Перед самой мельницей принялись за рытье окопа, после того как я притащил две лопаты; получилась яма по грудь глубиной и тем не менее без грунтовой воды – что у нас кое-что да значит, – а уже в яме вырыли несколько горизонтальных углублений, туда сложили ручные гранаты и патроны, а также сунули несколько фаустпатронов.
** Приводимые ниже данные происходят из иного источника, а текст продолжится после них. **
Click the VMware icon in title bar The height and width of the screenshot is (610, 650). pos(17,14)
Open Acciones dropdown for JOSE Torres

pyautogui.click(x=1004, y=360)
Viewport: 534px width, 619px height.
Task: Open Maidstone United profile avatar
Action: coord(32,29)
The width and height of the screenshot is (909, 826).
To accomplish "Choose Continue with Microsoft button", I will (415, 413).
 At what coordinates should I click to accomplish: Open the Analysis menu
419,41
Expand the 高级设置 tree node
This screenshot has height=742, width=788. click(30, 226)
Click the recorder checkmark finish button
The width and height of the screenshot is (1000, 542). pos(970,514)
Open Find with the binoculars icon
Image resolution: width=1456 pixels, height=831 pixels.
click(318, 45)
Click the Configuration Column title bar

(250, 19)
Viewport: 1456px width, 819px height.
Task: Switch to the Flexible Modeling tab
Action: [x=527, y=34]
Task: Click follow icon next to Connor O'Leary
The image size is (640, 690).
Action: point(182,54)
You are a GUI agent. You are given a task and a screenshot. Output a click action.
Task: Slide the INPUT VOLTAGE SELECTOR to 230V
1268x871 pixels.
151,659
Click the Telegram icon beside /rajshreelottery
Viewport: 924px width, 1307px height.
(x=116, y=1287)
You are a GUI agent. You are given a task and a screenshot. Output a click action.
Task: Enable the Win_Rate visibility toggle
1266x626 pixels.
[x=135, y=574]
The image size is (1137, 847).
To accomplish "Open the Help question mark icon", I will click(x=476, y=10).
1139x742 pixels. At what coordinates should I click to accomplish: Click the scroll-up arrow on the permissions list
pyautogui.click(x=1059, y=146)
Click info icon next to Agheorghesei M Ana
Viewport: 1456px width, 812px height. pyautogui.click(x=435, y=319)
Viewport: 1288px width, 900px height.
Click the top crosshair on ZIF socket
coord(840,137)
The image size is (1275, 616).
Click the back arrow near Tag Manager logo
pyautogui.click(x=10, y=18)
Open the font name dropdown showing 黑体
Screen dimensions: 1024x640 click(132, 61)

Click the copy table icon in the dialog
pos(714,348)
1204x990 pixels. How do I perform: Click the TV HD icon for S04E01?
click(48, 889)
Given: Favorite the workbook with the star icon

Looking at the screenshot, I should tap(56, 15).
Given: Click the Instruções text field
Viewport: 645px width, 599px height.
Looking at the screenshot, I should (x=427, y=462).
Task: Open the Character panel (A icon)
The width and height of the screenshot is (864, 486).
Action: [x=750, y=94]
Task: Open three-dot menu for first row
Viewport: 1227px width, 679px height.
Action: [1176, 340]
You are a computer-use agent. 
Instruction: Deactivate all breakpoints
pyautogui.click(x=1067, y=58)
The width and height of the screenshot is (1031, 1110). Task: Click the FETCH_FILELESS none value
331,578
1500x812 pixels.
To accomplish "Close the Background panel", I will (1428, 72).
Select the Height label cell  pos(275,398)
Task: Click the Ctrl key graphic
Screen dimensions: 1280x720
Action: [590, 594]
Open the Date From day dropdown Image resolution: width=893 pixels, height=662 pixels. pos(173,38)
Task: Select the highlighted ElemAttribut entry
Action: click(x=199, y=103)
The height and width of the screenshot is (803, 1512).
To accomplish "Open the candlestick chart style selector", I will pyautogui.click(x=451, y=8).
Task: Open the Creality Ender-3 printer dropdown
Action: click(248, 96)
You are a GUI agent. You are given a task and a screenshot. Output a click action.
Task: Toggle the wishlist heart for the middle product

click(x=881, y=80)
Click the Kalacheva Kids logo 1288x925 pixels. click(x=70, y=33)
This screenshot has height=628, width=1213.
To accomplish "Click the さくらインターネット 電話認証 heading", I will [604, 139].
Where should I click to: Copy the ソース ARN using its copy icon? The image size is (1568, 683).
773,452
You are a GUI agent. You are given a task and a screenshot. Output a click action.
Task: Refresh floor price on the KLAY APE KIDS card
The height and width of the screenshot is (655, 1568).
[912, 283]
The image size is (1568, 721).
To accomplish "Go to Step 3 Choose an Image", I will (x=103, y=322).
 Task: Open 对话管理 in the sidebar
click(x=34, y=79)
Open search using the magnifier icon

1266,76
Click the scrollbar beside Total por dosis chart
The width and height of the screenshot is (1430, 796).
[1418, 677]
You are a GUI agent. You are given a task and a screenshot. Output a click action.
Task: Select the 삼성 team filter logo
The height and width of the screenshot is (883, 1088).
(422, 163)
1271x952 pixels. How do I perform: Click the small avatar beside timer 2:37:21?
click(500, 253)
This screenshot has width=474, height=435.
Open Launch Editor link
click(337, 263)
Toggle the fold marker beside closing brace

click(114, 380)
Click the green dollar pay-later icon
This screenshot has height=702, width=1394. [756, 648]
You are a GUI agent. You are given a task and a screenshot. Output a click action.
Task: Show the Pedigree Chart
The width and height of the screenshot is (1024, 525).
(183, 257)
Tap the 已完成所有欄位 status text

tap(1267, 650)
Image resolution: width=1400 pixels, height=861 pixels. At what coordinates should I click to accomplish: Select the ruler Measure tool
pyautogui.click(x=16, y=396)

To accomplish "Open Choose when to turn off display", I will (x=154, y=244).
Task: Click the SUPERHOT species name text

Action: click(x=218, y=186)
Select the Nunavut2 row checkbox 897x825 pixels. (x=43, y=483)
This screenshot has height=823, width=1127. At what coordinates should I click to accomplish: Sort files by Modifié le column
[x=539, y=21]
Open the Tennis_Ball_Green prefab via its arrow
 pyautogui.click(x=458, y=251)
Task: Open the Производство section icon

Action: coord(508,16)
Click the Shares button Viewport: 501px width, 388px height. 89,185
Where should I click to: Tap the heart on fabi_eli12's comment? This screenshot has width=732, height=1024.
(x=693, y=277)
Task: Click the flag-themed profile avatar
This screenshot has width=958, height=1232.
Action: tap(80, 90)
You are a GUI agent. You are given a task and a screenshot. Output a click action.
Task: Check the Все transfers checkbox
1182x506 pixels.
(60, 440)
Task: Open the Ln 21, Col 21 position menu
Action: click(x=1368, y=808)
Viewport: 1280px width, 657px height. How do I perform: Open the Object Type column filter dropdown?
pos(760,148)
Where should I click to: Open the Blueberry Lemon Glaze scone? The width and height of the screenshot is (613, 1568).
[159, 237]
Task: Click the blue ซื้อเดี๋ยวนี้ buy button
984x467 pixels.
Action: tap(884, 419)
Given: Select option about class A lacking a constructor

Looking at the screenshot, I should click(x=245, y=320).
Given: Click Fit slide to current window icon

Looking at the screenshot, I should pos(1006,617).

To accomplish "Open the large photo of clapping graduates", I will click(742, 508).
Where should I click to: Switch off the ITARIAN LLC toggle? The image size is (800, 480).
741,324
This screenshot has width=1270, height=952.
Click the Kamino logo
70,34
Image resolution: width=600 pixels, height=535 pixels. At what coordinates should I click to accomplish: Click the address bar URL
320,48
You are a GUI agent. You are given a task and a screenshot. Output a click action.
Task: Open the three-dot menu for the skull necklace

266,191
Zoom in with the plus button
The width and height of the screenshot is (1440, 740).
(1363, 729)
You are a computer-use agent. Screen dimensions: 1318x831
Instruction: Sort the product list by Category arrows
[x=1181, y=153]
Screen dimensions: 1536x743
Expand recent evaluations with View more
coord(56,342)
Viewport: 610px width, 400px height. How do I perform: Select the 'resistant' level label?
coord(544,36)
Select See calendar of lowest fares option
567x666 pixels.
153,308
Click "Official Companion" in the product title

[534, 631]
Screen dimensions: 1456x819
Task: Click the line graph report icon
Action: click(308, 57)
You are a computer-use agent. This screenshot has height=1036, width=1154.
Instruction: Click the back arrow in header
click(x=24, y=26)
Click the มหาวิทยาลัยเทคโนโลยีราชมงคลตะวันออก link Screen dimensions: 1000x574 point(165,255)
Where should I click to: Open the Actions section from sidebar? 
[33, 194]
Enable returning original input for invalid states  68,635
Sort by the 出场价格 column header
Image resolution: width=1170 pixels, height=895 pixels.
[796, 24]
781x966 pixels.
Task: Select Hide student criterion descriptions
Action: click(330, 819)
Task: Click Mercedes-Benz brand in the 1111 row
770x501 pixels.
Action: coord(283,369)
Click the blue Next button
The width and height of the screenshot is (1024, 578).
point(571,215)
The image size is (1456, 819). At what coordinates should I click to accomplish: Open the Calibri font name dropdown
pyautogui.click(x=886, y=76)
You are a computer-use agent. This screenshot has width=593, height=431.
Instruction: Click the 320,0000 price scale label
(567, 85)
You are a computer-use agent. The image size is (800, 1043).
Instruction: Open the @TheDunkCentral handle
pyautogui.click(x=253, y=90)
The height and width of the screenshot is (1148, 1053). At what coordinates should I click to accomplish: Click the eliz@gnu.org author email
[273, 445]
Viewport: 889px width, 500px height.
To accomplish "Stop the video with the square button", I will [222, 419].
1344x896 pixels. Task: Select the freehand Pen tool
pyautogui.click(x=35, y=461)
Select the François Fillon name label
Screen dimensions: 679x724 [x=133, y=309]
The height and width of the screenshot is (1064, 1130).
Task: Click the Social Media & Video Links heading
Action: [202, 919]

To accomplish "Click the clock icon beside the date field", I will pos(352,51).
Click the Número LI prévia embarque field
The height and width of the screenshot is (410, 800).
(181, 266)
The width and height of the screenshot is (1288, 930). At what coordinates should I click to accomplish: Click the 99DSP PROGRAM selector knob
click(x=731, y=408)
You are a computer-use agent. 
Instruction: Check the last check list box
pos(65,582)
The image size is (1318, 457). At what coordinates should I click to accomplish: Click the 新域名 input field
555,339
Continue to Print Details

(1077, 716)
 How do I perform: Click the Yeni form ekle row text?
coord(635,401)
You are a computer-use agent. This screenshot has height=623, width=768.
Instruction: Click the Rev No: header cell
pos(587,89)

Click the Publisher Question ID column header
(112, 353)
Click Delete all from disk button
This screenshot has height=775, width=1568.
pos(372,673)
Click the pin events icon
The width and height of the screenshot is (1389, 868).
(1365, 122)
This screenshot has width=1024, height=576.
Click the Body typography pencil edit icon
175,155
Было очень любопытно наблюдать всех четверых за работой: Хиннерк Тимсен, тот все время, хоть и невнятно, что-то насвистывал, и для каждого у него была припасена ободряющая улыбка; птичий смотритель Кольшмидт открыто выражал свое возмущение и мастерски, не замолкая ни на минуту, на протяжении всей работы ругался, причем для некоторых ругательств находил очень эффектные вариации; Макс Людвиг Нансен с каменным лицом неукоснительно выполнял все, что приказывал отец, и, по-видимому, решил изъясняться только жестами; и, наконец, ругбюльский полицейский, в котором сторонник наблюдатель тотчас бы признал главное лицо по тому, как он размышлял, прикидывал, поправлял, будь то при засыпке невысокого, но широкого вала, будь то при проверке поля обстрела; в самом деле, казалось, если что и заботило сейчас отца, то единственно позиция под мельницей, ее устройство, ее маскировка. За три, самое большее четыре часа эти столь различные характеры все же сумели построить трудноразличимую, господствующую над дорогой позицию, легко обороняемую с трех сторон – лишь к Северному морю позиция была открыта и незащищена, но, поскольку оттуда никакого десанта не ожидалось, решили этим пренебречь. А с воздуха? После того как невысокие валы обложили кусками дерна, окоп в тени мельницы скорее всего должен был производить с воздуха впечатление несколько большей, чем обычно, но вполне мирной коровьей лепешки. Так как все необходимые рекогносцировки и проверки извне дали удовлетворительный результат, мужчины, помогая друг другу, в конце концов спустились в окоп, установили карабины и три фаустпатрона на бруствер и в полной боевой готовности стали напряженно наблюдать за дорогой, которая просматривалась до самого Хузумского шоссе.
Дважды меня отсылали и дважды я возвращался, но после третьего предупреждения, которое отец произнес негромко и со зловещим спокойствием, я знал, чего мне ждать, если вернусь еще раз, и потому удалился, сбивая головки одуванчиков, в сторону дамбы, там сделал крюк, незамеченный нашим фольксштурмом, прокрался обратно к мельнице и сразу же залез в купол, в свой тайник, втянув наверх лестницу, чтобы никто не мог за мной туда забраться.